Когда они отъехали, Джин попробовал снова.
– Послушай, остановись-ка, – сказал он. – Вон там, чуть подальше… Здесь!
Доктор остановил машину, и братья посмотрели друг другу в глаза. Они были похожи: оба обладали крепким сложением, аскетичными чертами лица, обоим было за сорок; отличие было в том, что очки доктора нисколько не скрывали слезящихся, с красными прожилками, глаз алкоголика, вокруг которых расходились густые городские морщины; у Джина же морщины напоминали о бескрайних полях, стропилах и столбах, подпирающих деревенский сарай. Глаза его были яркого и теплого голубого цвета. Но самое резкое отличие было в том, что Джин Дженни был «малограмотным», а доктор Форрест Дженни, несомненно, «образованным».
– Ну и? – сказал доктор.
– Ты ведь знаешь – Пинки вернулся домой, – сказал Джин, глядя на дорогу.
– Да, я слышал, – уклончиво ответил доктор.
– Он ввязался в драку в Бирмингеме и получил пулю в голову. – Джин умолк. – Мы пригласили доктора Берера, потому что подумали, что ты вряд ли… Ты вряд ли…
– Да, я вряд ли бы взялся, – вежливо подтвердил доктор Дженни.
– Но вот что, Форрест… Вот что я хотел тебе сказать… – В голосе Джина появилась настойчивость. – Ты ведь все знаешь – ты сам часто говорил, что доктор Берер ничего не смыслит. Черт! Я и сам всегда так считал! Он сказал, что пуля давит… Давит на мозги, и он не сможет ее извлечь, не вызвав кровоизлияния, и еще он сказал, что не знает, сможем ли мы довезти его до Бирмингема или Монтгомери, так он плох. Доктор ничем не помог. И мы хотели…

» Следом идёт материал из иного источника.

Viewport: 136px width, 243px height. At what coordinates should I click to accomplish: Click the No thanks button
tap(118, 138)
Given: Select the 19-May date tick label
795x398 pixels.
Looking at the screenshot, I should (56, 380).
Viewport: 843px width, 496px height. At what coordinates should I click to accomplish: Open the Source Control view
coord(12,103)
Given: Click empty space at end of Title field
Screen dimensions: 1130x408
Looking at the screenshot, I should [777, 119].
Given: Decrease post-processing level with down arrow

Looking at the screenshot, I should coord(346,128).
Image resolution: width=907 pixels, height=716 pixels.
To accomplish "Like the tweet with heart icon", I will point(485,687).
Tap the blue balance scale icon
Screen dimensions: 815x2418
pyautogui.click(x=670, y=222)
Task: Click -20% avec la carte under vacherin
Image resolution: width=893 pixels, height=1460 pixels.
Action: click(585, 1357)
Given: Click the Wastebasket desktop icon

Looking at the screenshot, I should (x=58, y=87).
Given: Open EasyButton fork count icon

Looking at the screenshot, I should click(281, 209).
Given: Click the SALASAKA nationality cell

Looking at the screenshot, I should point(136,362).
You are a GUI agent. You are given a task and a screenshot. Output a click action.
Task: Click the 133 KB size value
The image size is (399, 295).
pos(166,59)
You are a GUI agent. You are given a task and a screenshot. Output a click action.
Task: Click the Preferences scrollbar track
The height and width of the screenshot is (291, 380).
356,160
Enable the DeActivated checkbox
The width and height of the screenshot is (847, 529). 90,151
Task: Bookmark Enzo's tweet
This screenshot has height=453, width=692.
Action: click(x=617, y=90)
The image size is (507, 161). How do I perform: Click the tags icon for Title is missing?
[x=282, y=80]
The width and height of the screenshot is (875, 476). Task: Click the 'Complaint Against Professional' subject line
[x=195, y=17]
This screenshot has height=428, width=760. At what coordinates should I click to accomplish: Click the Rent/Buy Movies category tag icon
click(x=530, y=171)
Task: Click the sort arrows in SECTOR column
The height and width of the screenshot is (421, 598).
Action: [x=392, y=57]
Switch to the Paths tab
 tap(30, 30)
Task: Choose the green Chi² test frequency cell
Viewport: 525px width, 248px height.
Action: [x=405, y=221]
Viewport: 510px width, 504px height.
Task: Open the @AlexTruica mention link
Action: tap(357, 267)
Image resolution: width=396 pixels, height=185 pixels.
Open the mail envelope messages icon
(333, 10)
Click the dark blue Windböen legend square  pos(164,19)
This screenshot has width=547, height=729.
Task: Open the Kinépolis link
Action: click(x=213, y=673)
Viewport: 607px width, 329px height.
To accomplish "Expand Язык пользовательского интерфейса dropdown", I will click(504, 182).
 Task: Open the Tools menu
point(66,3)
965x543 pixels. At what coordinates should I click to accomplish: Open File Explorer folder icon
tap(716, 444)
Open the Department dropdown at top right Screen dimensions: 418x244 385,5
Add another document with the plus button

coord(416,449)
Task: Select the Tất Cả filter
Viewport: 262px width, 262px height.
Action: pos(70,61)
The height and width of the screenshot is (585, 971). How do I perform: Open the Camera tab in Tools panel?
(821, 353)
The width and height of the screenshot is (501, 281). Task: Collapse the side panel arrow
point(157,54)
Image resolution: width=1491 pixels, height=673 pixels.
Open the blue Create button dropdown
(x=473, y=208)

– Нет! – ответил брат, покачав головой. – Нет.
– Я просто прошу тебя взглянуть на него и сказать нам, что делать, – взмолился Джин. – Он без сознания, Форрест. Он тебя не узнает; ты его тоже не узнаешь. Просто мать очень уж убивается.
– Она находится во власти примитивного животного инстинкта. – Доктор достал из кармана фляжку, наполненную местной алабамской кукурузной водкой пополам с водой, и отпил глоток. – Мы с тобой оба знаем, что этого мальчишку следовало утопить сразу же, как только он родился.
Джин вздрогнул.
– Да, он плохой человек, – согласился он, – но… Не знаю, как объяснить… Представь, он лежит дома, без…
Как только кровь разнесла алкоголь по всему телу, доктор ощутил порыв: ему захотелось что-нибудь сделать; не идти наперекор своему убеждению, разумеется, а совершить некий жест, чтобы доказать себе, что его умирающая, но все еще не сдавшаяся воля обладает некоторой силой.
– Ладно, я его посмотрю, – сказал он. – Я ему не стану помогать, потому что он должен умереть. Хотя даже его смерти будет недостаточно, чтобы искупить то, что он сделал с Мэри Деккер.